“Really?” I said, wondering to myself what crack pot New Ager told my son this bit of trivia, “How exactly did you know tomorrow is Earth Day?”
“Oh, it says so on the calendar. What’s an earth?” Then we took a few moments to tell our son its not a holiday, we don’t celebrate it, and the people who do need Jesus.
That got me thinking. Earth Day represents one of the major cultural worldviews Christians have to engage these days during their daily lives. In fact, some have to confront it at their own churches. In my opinion, environmentalism is one of the most diabolical worldviews we have to engage, because the true ruination of environmentalism is felt in poor, third world countries where environmental advocates who have a romantic fixation with “peasant life” insist these poor countries not develop their infrastructure like electricity and water because it will “destroy the pristine environment.” So instead of building a much needed hydro-electric dam, or even a nuclear reactor to bring third world countries into the first world, they are left to toil in the dark, dependent upon worthless solar panels and burning cow manure for fuel.
Though I am a conservationist and believe Christians should be good stewards of the world God has created, it was meant to be exploited and used by mankind, not turned into a shrine for worship. So with that in mind, I thought I would provide some quick resources to help arm Christians as to a proper, biblical response to Earth Day.
A brief article by John MacArthur: Do we have a responsibility to care for the environment?
A longer message John gave specifically addressing environmentalism and the global warming hoax. The End of the Universe, Part 2
Before his death, Michael Crichton became one of the most outspoken critics of global warming and man-made climate change. He devoted a number of speeches on the subject that are outstanding. He was not a Christian as far as I know, but his notoriety as a popular novelist and Hollywood player gave his message a platform lesser known folks could never gain.
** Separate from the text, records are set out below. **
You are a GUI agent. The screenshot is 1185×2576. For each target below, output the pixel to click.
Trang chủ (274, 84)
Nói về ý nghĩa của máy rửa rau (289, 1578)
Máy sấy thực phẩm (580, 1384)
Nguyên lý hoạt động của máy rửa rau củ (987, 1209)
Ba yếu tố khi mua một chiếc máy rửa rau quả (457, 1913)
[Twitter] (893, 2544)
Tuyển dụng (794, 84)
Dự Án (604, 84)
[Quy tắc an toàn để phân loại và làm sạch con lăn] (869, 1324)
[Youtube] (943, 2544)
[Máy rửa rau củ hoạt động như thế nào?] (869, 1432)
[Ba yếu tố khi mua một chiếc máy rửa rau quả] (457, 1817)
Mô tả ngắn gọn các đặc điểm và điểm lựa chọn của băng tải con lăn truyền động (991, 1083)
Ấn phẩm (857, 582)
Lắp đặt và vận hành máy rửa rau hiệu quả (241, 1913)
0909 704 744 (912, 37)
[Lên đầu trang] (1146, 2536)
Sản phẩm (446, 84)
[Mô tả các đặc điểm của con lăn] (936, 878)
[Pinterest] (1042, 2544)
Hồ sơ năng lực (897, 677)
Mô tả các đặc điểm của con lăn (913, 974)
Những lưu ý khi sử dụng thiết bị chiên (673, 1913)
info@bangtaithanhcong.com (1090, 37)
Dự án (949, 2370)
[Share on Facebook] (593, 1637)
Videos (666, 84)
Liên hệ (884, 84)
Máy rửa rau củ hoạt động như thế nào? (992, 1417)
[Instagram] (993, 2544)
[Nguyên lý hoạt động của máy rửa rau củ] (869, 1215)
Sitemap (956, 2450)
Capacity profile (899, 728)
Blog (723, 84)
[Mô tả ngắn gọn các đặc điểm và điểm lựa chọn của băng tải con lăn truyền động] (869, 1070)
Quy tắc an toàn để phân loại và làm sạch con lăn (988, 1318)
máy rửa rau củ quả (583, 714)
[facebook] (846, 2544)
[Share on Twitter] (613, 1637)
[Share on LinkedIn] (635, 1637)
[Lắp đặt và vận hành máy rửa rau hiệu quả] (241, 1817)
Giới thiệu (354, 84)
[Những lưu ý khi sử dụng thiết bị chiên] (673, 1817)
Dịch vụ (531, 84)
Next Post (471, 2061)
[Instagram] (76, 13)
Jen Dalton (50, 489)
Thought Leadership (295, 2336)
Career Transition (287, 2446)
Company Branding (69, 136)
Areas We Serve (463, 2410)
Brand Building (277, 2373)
His most notable speech, and probably the one that earned him the reputation as being a global warming critic, was one he gave at Cal Tech in Pasadena back in 2003,
Others are located at his speech page on his website. One other good one is a speech detailing the history of Yellowstone National Park and how well intentioned environmentalists made some rather spectacular mistakes messing up the ecosystem assuming they could save the park to exist in a certain way.